Si elle est appelée variole « du singe », c’est parce qu’elle a été identifiée pour la première fois chez des singes en 1958. Mais c’est en réalité chez de petits rongeurs qu’elle se transmet.

Certes, le premier cas confirmé chez un humain remonte à 1970 au Congo… même si certains experts estiment qu’il est possible que les cas de variole du singe datent de plusieurs siècles mais n’ont pas été détectés en raison de la similarité de ses symptômes avec ceux de la variole.

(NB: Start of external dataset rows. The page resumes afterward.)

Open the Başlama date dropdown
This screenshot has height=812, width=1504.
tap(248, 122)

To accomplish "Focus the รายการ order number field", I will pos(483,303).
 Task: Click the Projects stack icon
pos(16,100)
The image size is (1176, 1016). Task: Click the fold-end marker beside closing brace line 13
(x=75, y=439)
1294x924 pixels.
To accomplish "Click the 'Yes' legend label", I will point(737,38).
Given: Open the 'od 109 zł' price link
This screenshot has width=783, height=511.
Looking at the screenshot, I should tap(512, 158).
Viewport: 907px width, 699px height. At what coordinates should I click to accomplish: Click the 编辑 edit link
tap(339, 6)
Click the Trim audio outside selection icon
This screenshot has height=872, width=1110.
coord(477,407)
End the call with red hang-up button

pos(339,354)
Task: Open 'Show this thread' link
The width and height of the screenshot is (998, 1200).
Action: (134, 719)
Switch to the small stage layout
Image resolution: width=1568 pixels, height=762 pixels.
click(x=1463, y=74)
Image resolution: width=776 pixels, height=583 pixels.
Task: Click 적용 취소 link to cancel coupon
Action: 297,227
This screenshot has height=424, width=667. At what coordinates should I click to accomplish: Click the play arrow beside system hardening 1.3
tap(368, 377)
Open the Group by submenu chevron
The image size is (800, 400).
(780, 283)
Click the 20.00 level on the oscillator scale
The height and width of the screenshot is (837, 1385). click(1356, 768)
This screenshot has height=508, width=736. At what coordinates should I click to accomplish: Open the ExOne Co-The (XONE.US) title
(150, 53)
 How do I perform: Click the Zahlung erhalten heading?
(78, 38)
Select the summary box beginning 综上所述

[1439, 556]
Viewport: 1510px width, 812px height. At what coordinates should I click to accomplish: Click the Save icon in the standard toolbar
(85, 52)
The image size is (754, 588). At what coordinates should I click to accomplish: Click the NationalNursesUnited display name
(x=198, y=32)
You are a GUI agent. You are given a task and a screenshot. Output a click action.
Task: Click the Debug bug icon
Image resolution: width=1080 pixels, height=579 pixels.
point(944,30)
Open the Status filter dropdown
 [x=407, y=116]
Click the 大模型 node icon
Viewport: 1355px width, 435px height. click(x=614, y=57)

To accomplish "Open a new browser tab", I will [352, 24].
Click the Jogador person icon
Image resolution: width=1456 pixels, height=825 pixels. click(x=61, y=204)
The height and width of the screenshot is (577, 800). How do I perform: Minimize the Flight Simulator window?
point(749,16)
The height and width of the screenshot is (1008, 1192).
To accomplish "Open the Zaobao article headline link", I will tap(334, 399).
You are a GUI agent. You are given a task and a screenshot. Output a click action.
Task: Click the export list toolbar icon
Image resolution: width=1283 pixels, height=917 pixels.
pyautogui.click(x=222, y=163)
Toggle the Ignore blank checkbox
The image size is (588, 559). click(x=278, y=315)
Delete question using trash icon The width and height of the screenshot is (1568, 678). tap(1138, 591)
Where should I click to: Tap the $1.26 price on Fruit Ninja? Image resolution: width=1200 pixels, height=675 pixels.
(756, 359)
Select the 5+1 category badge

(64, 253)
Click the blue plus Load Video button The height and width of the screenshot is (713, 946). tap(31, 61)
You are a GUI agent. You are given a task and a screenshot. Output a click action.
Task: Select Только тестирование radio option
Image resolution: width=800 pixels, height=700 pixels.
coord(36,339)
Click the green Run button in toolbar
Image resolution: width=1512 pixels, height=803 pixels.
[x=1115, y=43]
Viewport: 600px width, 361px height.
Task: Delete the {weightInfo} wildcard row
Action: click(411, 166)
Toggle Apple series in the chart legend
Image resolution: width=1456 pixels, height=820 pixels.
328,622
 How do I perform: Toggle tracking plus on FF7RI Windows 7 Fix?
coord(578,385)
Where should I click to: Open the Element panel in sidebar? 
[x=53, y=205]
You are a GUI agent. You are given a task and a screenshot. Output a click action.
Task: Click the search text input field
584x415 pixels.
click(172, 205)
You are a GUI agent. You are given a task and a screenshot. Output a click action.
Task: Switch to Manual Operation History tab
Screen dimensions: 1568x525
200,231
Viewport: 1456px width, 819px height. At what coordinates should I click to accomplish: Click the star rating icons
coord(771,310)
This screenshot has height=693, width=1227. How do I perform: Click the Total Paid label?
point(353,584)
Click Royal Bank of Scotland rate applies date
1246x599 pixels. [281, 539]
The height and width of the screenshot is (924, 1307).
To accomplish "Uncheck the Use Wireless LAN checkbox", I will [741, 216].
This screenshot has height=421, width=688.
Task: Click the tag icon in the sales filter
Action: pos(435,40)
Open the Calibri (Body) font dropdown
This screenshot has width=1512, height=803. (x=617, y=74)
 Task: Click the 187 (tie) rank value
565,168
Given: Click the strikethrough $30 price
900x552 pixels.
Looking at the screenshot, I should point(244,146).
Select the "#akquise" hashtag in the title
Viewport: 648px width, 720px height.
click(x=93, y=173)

En tout cas, jusqu’à tout récemment, la maladie ne concernait que l’Afrique. Deux souches étaient connues : celle dite du bassin du Congo, plus virulente, et celle dite ouest-africaine. Soulignons aussi qu’il y a déjà eu une éclosion de cas de variole du singe hors d’Afrique. C’était en 2003. 47 cas confirmés avaient été recensés dans six États américains. Cela, en raison de l’importation de petits mammifères du Ghana. Puis, le virus était quelque peu retombé dans l’oubli.

Mais dès 2010, une étude évoquait une « forte croissance » du nombre de cas au Congo. En 2017, le virus avait été observé au Nigeria pour la première fois depuis 20 ans. Pour beaucoup, l’éclosion était ininterrompue depuis mais probablement sous-estimée.

Depuis 2018, des cas isolés en Grande-Bretagne, en Israël et à Singapour. Deux chercheurs belges, cette année-là, soulignaient que c’était une maladie émergente à surveiller. D’autant que le seul Congo a recensé 28 000 cas entre 2000 et 2019.

Si le public, surtout européen et américain, n’a pas beaucoup entendu parler de la variole du singe jusqu’ici, heureusement que les scientifiques eux l’avaient sur leur radar.